[[ INPUT DATA open ]]

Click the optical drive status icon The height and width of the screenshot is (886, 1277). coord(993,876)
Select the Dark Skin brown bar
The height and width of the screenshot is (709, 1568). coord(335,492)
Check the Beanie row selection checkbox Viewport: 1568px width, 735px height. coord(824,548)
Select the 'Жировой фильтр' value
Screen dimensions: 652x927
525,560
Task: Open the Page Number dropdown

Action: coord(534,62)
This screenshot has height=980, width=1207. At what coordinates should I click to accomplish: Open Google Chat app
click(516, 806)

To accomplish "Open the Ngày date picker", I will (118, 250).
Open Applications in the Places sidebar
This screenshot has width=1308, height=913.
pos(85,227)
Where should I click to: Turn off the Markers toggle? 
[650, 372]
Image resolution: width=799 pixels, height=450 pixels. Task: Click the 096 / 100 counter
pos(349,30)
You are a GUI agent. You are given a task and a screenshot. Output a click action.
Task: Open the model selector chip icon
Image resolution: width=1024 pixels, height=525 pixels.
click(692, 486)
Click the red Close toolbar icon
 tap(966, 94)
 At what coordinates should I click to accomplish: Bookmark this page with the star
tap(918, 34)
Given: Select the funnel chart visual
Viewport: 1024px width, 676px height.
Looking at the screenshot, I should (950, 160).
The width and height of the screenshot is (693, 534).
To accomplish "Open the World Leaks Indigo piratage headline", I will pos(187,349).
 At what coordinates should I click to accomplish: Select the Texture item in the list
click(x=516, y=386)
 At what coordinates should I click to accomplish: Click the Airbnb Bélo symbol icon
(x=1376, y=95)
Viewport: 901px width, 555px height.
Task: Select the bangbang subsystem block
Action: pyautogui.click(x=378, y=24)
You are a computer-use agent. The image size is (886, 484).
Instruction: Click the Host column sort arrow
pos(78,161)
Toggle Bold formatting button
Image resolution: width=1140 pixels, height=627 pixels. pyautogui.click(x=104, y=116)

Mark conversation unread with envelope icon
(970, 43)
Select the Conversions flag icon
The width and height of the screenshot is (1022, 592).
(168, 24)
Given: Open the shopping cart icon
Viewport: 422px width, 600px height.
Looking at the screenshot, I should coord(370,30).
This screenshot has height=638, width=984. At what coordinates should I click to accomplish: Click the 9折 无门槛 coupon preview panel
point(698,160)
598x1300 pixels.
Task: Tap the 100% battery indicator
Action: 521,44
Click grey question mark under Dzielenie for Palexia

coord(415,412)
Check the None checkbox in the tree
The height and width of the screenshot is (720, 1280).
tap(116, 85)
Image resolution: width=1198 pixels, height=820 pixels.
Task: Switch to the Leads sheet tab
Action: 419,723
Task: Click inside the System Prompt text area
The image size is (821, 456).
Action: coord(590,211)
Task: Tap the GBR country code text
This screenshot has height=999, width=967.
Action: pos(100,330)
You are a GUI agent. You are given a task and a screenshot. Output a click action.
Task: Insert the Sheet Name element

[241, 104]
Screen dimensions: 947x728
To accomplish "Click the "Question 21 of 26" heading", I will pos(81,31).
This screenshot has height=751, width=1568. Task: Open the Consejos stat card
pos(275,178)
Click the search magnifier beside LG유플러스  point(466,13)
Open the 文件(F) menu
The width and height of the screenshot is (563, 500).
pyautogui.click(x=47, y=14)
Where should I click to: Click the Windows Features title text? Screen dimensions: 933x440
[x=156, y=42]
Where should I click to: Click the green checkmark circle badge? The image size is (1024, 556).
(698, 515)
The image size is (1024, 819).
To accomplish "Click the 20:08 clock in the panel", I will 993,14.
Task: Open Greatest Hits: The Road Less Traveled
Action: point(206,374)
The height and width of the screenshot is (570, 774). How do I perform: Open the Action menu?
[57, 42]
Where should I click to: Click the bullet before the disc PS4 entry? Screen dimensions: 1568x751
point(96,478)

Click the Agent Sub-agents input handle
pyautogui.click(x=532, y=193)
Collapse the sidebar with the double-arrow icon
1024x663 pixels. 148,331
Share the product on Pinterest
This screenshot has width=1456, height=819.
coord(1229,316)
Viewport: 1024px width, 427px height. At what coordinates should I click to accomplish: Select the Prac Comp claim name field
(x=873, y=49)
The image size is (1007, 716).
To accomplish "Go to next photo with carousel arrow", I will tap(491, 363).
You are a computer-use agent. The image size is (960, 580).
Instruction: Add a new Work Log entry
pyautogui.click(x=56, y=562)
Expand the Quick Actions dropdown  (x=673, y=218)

[[ INPUT DATA closed ]]

◆ ACTION ITEM ◆
Write the entries out once more, exactly as they appear.

◆ RESPONSE BELOW ◆
Click the optical drive status icon The height and width of the screenshot is (886, 1277). coord(993,876)
Select the Dark Skin brown bar
The height and width of the screenshot is (709, 1568). coord(335,492)
Check the Beanie row selection checkbox Viewport: 1568px width, 735px height. coord(824,548)
Select the 'Жировой фильтр' value
Screen dimensions: 652x927
525,560
Task: Open the Page Number dropdown

Action: coord(534,62)
This screenshot has height=980, width=1207. At what coordinates should I click to accomplish: Open Google Chat app
click(516, 806)

To accomplish "Open the Ngày date picker", I will (118, 250).
Open Applications in the Places sidebar
This screenshot has width=1308, height=913.
pos(85,227)
Where should I click to: Turn off the Markers toggle? 
[650, 372]
Image resolution: width=799 pixels, height=450 pixels. Task: Click the 096 / 100 counter
pos(349,30)
You are a GUI agent. You are given a task and a screenshot. Output a click action.
Task: Open the model selector chip icon
Image resolution: width=1024 pixels, height=525 pixels.
click(692, 486)
Click the red Close toolbar icon
 tap(966, 94)
 At what coordinates should I click to accomplish: Bookmark this page with the star
tap(918, 34)
Given: Select the funnel chart visual
Viewport: 1024px width, 676px height.
Looking at the screenshot, I should (950, 160).
The width and height of the screenshot is (693, 534).
To accomplish "Open the World Leaks Indigo piratage headline", I will pos(187,349).
 At what coordinates should I click to accomplish: Select the Texture item in the list
click(x=516, y=386)
 At what coordinates should I click to accomplish: Click the Airbnb Bélo symbol icon
(x=1376, y=95)
Viewport: 901px width, 555px height.
Task: Select the bangbang subsystem block
Action: pyautogui.click(x=378, y=24)
You are a computer-use agent. The image size is (886, 484).
Instruction: Click the Host column sort arrow
pos(78,161)
Toggle Bold formatting button
Image resolution: width=1140 pixels, height=627 pixels. pyautogui.click(x=104, y=116)

Mark conversation unread with envelope icon
(970, 43)
Select the Conversions flag icon
The width and height of the screenshot is (1022, 592).
(168, 24)
Given: Open the shopping cart icon
Viewport: 422px width, 600px height.
Looking at the screenshot, I should coord(370,30).
This screenshot has height=638, width=984. At what coordinates should I click to accomplish: Click the 9折 无门槛 coupon preview panel
point(698,160)
598x1300 pixels.
Task: Tap the 100% battery indicator
Action: 521,44
Click grey question mark under Dzielenie for Palexia

coord(415,412)
Check the None checkbox in the tree
The height and width of the screenshot is (720, 1280).
tap(116, 85)
Image resolution: width=1198 pixels, height=820 pixels.
Task: Switch to the Leads sheet tab
Action: 419,723
Task: Click inside the System Prompt text area
The image size is (821, 456).
Action: coord(590,211)
Task: Tap the GBR country code text
This screenshot has height=999, width=967.
Action: pos(100,330)
You are a GUI agent. You are given a task and a screenshot. Output a click action.
Task: Insert the Sheet Name element

[241, 104]
Screen dimensions: 947x728
To accomplish "Click the "Question 21 of 26" heading", I will pos(81,31).
This screenshot has height=751, width=1568. Task: Open the Consejos stat card
pos(275,178)
Click the search magnifier beside LG유플러스  point(466,13)
Open the 文件(F) menu
The width and height of the screenshot is (563, 500).
pyautogui.click(x=47, y=14)
Where should I click to: Click the Windows Features title text? Screen dimensions: 933x440
[x=156, y=42]
Where should I click to: Click the green checkmark circle badge? The image size is (1024, 556).
(698, 515)
The image size is (1024, 819).
To accomplish "Click the 20:08 clock in the panel", I will 993,14.
Task: Open Greatest Hits: The Road Less Traveled
Action: point(206,374)
The height and width of the screenshot is (570, 774). How do I perform: Open the Action menu?
[57, 42]
Where should I click to: Click the bullet before the disc PS4 entry? Screen dimensions: 1568x751
point(96,478)

Click the Agent Sub-agents input handle
pyautogui.click(x=532, y=193)
Collapse the sidebar with the double-arrow icon
1024x663 pixels. 148,331
Share the product on Pinterest
This screenshot has width=1456, height=819.
coord(1229,316)
Viewport: 1024px width, 427px height. At what coordinates should I click to accomplish: Select the Prac Comp claim name field
(x=873, y=49)
The image size is (1007, 716).
To accomplish "Go to next photo with carousel arrow", I will tap(491, 363).
You are a computer-use agent. The image size is (960, 580).
Instruction: Add a new Work Log entry
pyautogui.click(x=56, y=562)
Expand the Quick Actions dropdown  (x=673, y=218)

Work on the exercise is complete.